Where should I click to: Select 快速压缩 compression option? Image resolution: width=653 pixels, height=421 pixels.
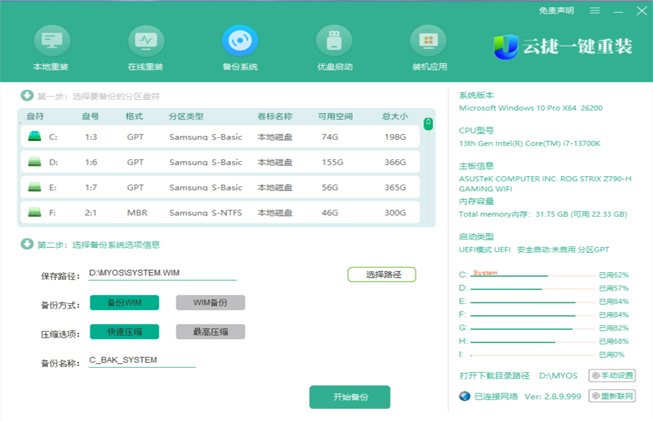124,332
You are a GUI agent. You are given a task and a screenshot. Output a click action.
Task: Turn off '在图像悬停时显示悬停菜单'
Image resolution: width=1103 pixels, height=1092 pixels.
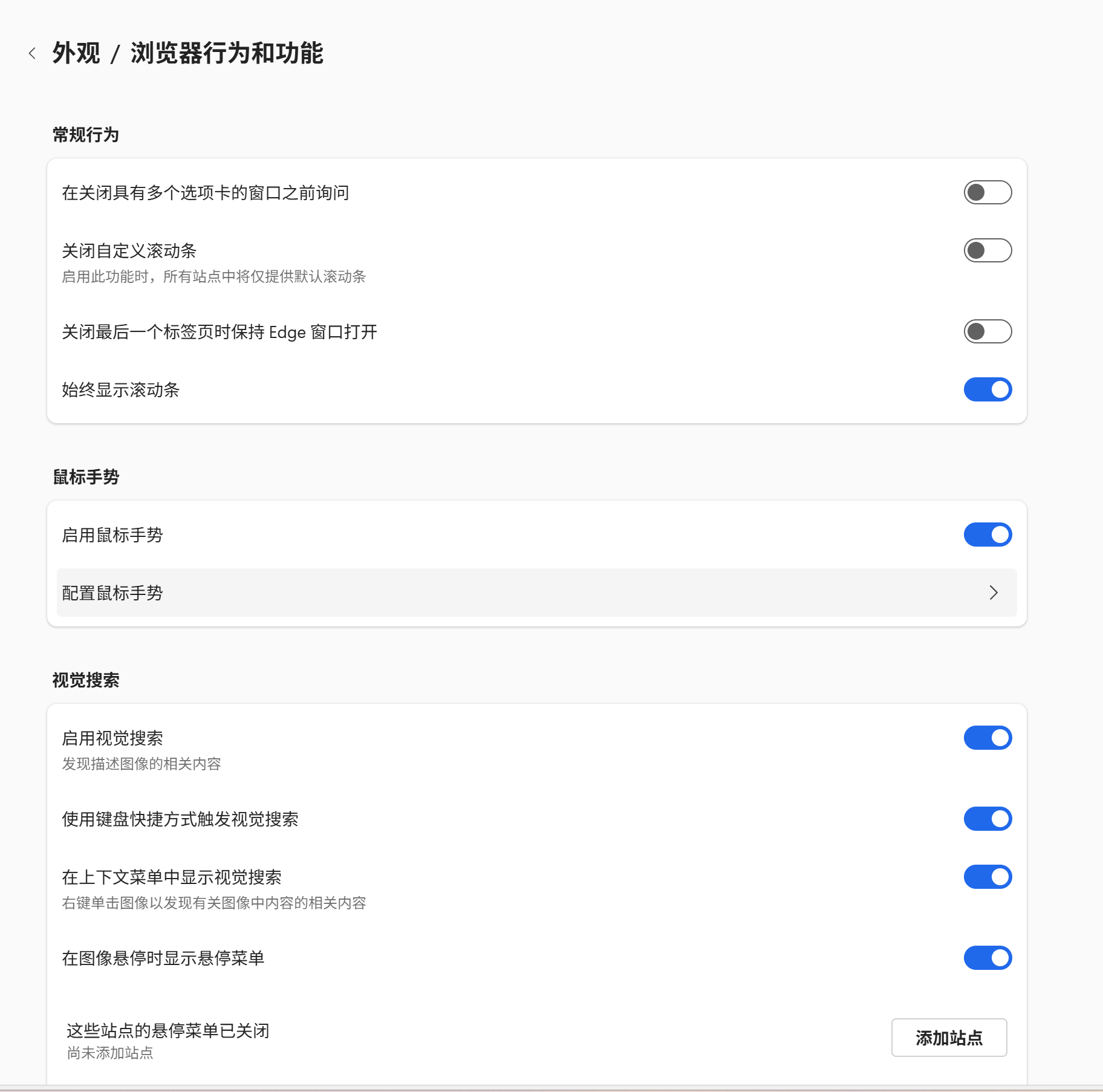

## Work required
Show each line of the entries above that contains the word "width".

## Solution for this problem
Where should I click to: Select 快速压缩 compression option? Image resolution: width=653 pixels, height=421 pixels.
Image resolution: width=1103 pixels, height=1092 pixels.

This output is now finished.